What’s the difference between an SDK and API?

There is often confusion when it comes to what constitutes an API versus an SDK. While there is some overlap, it's important to understand the difference.

An Application Program Interface (API), as the name suggests, is an interface that allows apps, programs or platforms to interact with each other. If you've already built an application but need a new feature, you can use an API to integrate a ready-made functionality that communicates with an external service. A popular example is using a payment processing API in an application instead of building one from scratch.

In simpler terms, a software development kit provides a set of tools to help developers build applications, while an API provides a set of rules for how different software components can interact with each other.

Here are some examples of APIs to illustrate the difference between them and SDKs:

  • Google Maps API: allows developers to integrate Google Maps into their applications and provide functionality like directions, location data, and geocoding.
  • Twitter API: allows developers to access and interact with Twitter data, such as tweets, users, and timelines.
  • Stripe API: allows developers to integrate payment processing into their applications.

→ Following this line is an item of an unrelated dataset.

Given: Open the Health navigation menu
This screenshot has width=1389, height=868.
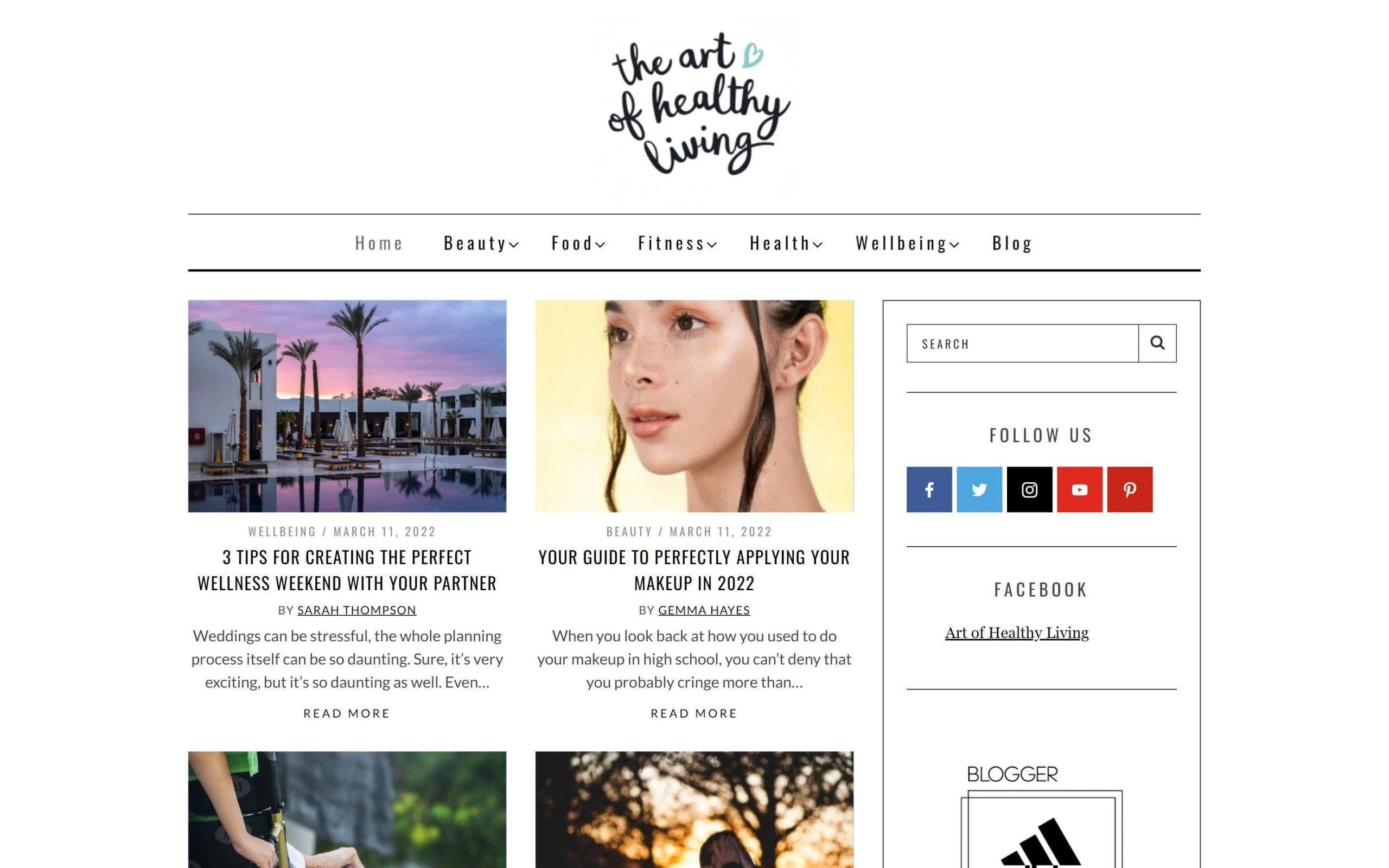Looking at the screenshot, I should tap(786, 243).
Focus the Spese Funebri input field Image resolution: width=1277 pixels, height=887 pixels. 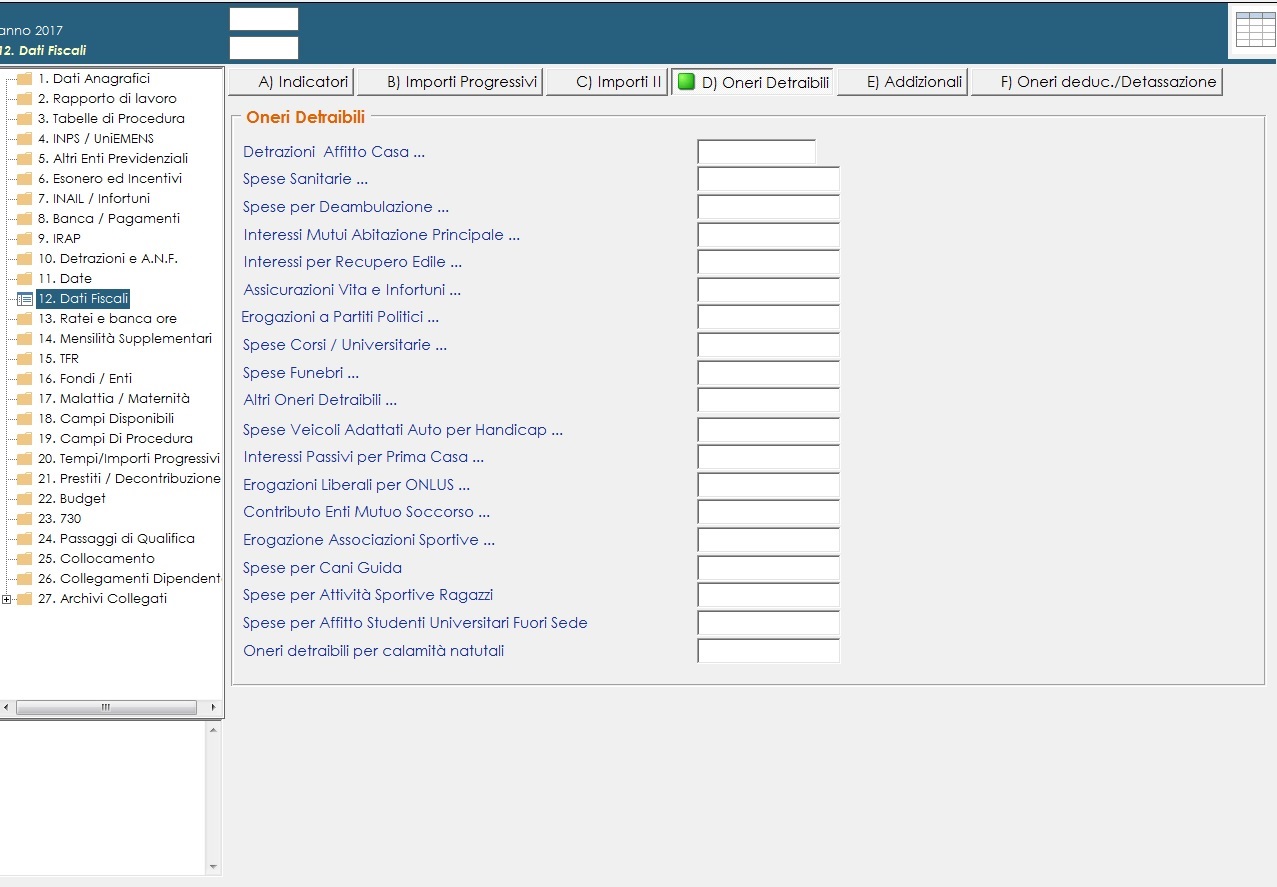(768, 373)
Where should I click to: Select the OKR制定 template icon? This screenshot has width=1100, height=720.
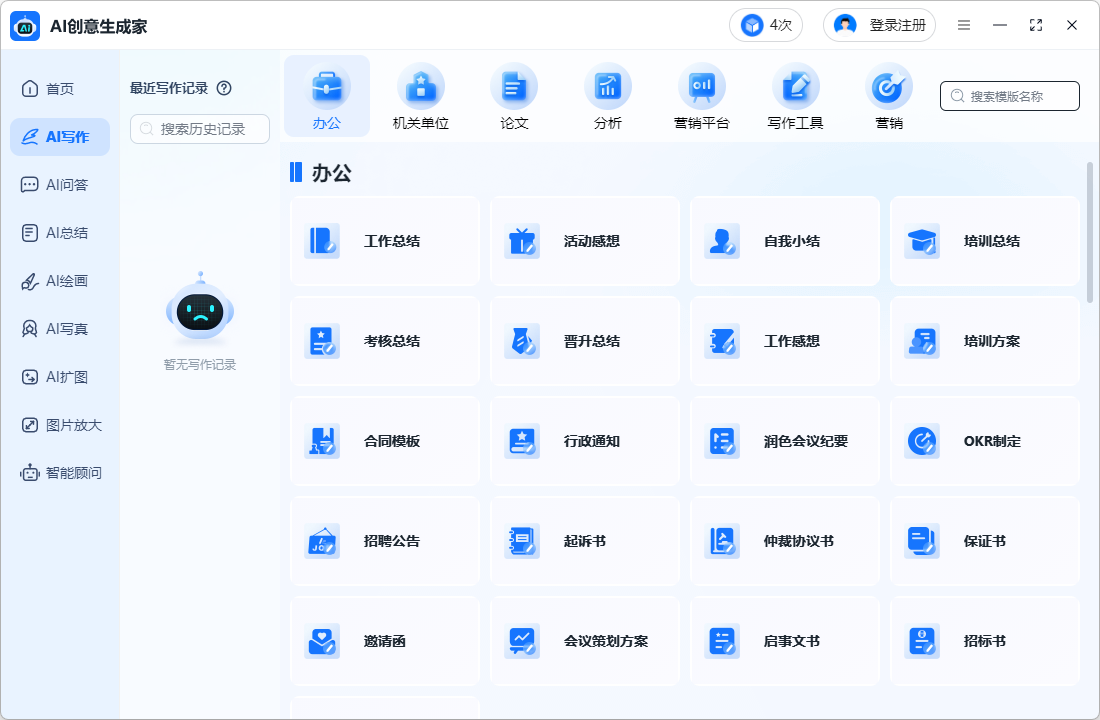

To compare: the Android and iOS dev kits we mentioned earlier, they provide tools for developers to build apps. Same goes for the Microsoft Azure SDK, which provides tools for developers to build applications that run on the Azure cloud platform. Look, here’s a summary of the key differences:

  • APIs communicate with other products and services to quickly integrate specific functions into your application, whereas SDKs are a set of tools that allows developers to create applications
  • You build with an SDK; you use an API
  • While SDKs contain APIs, APIs never contain SDKs

I hope it’s clear now. If not, all I can say is that I tried my best. 

Michael Scott reaction "I tried. I tried!"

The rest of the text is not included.